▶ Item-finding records
****
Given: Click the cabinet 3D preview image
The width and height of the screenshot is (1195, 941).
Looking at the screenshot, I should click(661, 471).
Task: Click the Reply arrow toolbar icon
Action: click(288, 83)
****
▶ Set problem
Please repeat the items above word for word, without any changes.

▶ Answer in full
Given: Click the cabinet 3D preview image
The width and height of the screenshot is (1195, 941).
Looking at the screenshot, I should click(661, 471).
Task: Click the Reply arrow toolbar icon
Action: click(288, 83)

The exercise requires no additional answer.